Among the lines below, the one containing "Go to the General tab" opens the range and the one containing "Where should I" closes it. Print that range exactly, without the pictures.

• **INPUT DATA**:

|---|

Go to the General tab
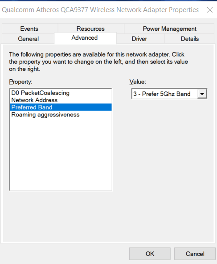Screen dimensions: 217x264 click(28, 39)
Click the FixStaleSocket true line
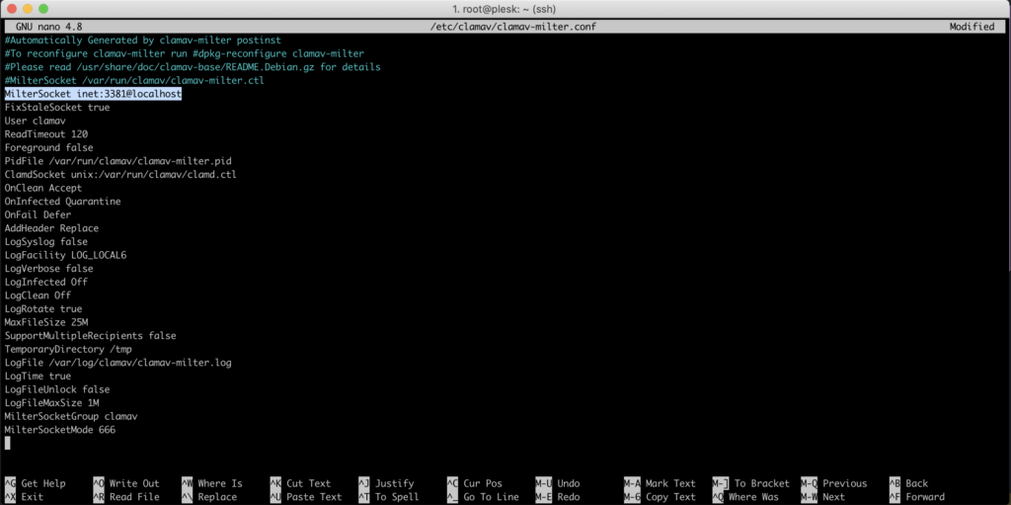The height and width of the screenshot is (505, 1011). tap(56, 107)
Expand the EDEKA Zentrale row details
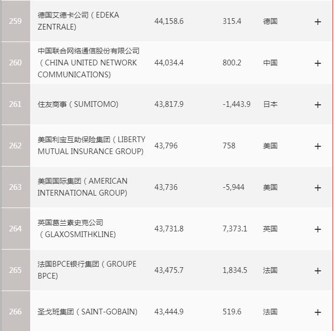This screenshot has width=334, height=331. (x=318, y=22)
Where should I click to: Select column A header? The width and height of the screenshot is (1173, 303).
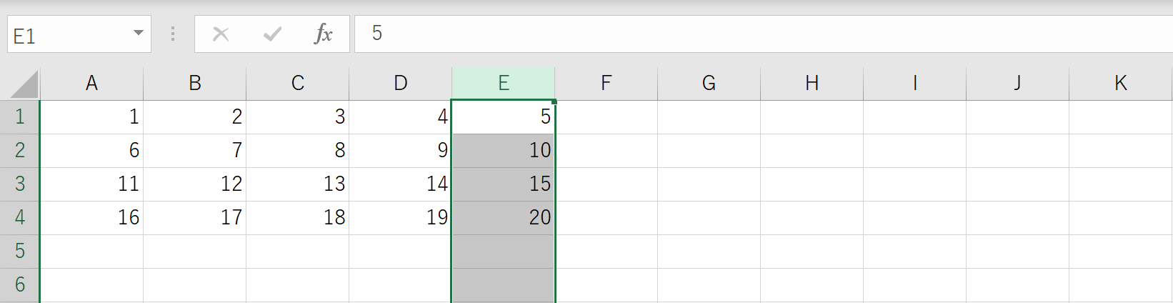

|---|

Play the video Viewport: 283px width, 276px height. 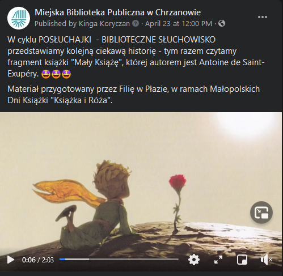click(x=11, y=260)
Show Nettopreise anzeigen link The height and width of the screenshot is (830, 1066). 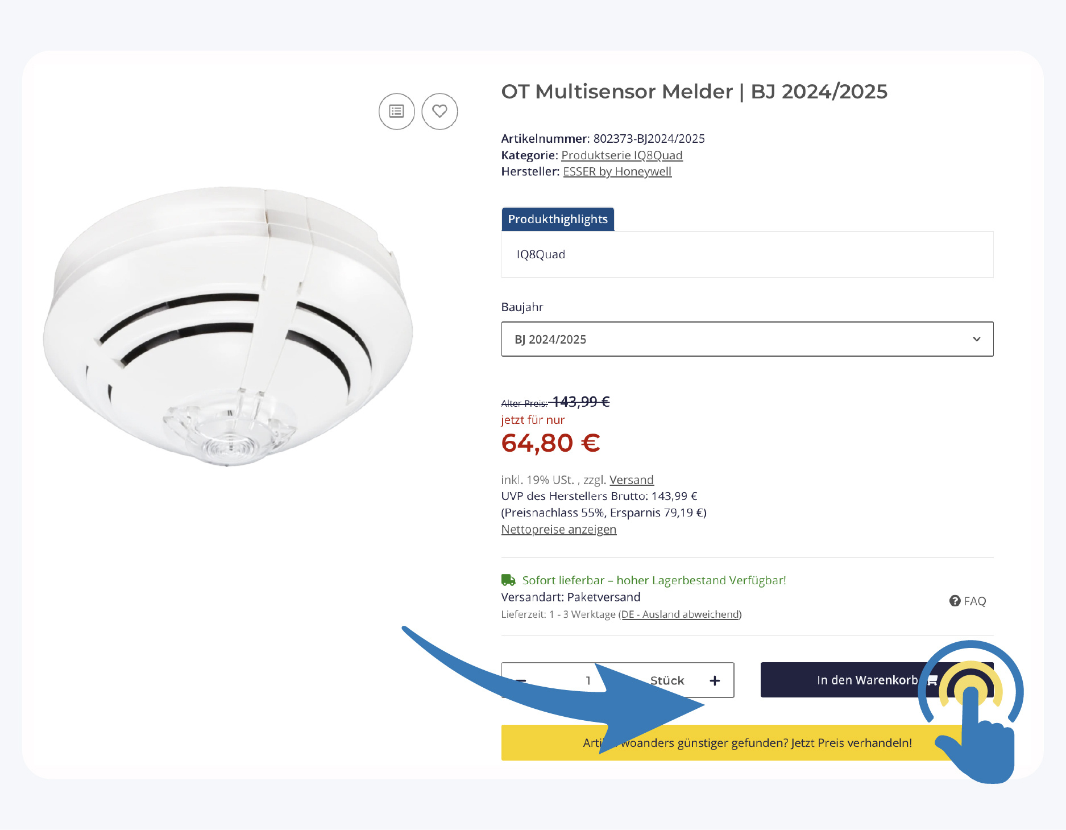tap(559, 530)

|---|

• **WRITTEN SOLUTION**:
Go to the General tab
Screen dimensions: 217x264 click(28, 39)
Click the FixStaleSocket true line
The height and width of the screenshot is (505, 1011). tap(56, 107)
Expand the EDEKA Zentrale row details
This screenshot has width=334, height=331. (x=318, y=22)
Where should I click to: Select column A header? The width and height of the screenshot is (1173, 303).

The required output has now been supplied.